Examine each line of the listing below. Copy those in which the string "text" appears.
[Start of section]
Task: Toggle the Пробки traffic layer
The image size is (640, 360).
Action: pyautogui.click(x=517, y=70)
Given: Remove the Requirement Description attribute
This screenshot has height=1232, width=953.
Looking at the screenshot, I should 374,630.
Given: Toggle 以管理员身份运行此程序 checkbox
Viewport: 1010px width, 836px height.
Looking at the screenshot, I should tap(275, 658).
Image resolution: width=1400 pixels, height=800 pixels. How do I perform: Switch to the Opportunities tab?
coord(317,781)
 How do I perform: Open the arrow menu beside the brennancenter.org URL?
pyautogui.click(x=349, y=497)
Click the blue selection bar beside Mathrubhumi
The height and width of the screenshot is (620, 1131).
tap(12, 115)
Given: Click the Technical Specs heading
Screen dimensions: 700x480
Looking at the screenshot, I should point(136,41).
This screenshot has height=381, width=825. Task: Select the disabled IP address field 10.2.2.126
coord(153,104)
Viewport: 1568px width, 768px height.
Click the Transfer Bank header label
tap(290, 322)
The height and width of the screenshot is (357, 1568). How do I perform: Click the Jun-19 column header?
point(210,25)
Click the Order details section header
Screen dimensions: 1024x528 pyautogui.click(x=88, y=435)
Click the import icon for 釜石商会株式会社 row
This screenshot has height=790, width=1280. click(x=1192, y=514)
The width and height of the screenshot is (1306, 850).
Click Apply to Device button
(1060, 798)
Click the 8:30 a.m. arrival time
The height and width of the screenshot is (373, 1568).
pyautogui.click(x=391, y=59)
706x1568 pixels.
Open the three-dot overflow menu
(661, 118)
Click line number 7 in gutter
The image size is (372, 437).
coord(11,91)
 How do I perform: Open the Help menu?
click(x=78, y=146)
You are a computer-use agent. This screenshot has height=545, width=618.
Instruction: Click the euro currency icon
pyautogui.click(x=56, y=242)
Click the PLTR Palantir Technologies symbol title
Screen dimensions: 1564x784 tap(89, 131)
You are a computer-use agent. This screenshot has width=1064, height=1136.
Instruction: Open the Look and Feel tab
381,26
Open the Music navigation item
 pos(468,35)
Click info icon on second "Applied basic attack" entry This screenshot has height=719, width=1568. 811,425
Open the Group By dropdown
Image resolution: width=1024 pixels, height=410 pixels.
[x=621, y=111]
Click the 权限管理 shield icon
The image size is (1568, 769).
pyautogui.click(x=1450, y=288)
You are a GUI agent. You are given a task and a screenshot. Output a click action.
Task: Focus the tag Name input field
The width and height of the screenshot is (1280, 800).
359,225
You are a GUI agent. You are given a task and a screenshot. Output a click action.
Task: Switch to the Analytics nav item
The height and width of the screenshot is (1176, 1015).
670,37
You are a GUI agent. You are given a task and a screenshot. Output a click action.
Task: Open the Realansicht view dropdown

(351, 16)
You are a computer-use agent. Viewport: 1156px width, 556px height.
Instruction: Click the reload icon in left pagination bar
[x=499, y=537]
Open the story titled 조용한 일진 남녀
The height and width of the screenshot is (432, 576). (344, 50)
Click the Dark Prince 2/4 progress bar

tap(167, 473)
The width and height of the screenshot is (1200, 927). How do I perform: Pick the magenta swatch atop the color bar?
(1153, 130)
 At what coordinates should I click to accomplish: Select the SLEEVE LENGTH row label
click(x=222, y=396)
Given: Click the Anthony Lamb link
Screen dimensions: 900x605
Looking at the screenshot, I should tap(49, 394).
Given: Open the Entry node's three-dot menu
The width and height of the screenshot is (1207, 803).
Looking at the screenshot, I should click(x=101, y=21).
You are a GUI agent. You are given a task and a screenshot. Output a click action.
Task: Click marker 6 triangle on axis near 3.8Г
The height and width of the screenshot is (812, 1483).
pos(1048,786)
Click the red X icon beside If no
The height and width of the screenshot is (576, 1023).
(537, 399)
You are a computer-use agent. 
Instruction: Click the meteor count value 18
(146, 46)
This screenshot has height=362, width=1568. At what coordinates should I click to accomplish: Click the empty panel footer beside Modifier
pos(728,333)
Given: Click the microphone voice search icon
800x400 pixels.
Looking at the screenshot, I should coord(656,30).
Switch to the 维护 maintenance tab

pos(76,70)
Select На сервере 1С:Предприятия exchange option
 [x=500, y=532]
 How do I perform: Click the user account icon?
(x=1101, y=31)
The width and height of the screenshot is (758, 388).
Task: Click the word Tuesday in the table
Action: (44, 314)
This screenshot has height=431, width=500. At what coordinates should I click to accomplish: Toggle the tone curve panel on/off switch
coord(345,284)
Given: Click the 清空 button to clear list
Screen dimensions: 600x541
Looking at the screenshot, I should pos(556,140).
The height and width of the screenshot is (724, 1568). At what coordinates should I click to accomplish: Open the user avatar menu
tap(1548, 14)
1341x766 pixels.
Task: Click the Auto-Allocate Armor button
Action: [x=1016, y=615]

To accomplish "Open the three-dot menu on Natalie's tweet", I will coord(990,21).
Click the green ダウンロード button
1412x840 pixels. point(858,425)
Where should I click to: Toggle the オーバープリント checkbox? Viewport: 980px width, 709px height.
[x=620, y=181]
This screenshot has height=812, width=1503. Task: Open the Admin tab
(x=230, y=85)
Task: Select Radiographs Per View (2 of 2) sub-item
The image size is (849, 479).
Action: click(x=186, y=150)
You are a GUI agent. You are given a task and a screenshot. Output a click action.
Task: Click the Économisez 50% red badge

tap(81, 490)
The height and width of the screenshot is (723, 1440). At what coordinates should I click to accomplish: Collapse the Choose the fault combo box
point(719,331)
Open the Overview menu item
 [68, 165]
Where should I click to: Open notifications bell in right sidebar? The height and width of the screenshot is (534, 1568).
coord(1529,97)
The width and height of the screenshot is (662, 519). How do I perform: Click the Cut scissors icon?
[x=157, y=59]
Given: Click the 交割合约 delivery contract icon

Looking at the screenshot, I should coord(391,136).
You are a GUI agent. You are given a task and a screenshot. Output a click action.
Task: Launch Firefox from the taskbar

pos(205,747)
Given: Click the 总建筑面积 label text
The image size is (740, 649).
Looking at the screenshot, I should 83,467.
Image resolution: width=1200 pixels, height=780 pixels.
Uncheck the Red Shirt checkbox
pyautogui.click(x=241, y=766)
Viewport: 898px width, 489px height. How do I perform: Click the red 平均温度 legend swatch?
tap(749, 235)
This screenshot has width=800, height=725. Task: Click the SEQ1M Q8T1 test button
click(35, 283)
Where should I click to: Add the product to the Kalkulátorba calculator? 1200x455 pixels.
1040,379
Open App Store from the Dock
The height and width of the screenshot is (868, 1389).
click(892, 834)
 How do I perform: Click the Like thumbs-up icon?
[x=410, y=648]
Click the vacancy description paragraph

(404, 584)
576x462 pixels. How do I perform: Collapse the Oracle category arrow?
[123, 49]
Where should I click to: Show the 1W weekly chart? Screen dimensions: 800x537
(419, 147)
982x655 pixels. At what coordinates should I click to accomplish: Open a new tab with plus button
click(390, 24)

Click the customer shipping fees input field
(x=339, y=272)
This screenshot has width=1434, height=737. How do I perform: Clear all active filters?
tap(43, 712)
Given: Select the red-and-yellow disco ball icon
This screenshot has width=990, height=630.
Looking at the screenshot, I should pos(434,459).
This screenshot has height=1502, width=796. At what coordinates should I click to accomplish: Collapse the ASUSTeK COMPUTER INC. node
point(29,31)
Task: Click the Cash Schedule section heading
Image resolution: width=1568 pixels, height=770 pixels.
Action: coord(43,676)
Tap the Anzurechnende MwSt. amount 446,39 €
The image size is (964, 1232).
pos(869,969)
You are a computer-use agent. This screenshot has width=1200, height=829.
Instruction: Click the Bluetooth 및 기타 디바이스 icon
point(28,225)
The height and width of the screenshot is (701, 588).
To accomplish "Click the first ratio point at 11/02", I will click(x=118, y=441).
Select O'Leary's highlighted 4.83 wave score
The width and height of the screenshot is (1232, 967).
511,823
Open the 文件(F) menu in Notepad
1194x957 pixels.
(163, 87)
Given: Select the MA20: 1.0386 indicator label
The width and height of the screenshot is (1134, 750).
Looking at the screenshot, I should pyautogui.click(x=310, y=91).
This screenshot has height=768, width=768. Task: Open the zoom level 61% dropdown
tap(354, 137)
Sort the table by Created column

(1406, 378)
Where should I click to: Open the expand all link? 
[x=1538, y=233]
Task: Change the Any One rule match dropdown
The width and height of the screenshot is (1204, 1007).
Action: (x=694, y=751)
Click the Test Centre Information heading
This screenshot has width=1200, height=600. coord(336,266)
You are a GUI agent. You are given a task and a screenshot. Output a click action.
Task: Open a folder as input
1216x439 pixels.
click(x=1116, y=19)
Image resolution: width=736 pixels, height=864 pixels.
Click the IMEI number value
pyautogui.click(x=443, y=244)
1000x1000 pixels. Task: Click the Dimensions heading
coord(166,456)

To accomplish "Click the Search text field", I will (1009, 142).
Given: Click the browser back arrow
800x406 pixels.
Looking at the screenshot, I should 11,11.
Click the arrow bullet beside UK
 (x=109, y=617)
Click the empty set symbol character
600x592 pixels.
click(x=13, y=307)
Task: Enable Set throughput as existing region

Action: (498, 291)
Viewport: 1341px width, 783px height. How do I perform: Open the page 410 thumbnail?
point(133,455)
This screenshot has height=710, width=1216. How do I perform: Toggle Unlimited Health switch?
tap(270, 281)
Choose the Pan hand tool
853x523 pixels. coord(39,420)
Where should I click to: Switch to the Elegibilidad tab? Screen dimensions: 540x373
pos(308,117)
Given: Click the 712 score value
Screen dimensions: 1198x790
[End of section]
**TASK OUTPUT**
Given: Click the 总建筑面积 label text
To accomplish "Click the Search text field", I will (1009, 142).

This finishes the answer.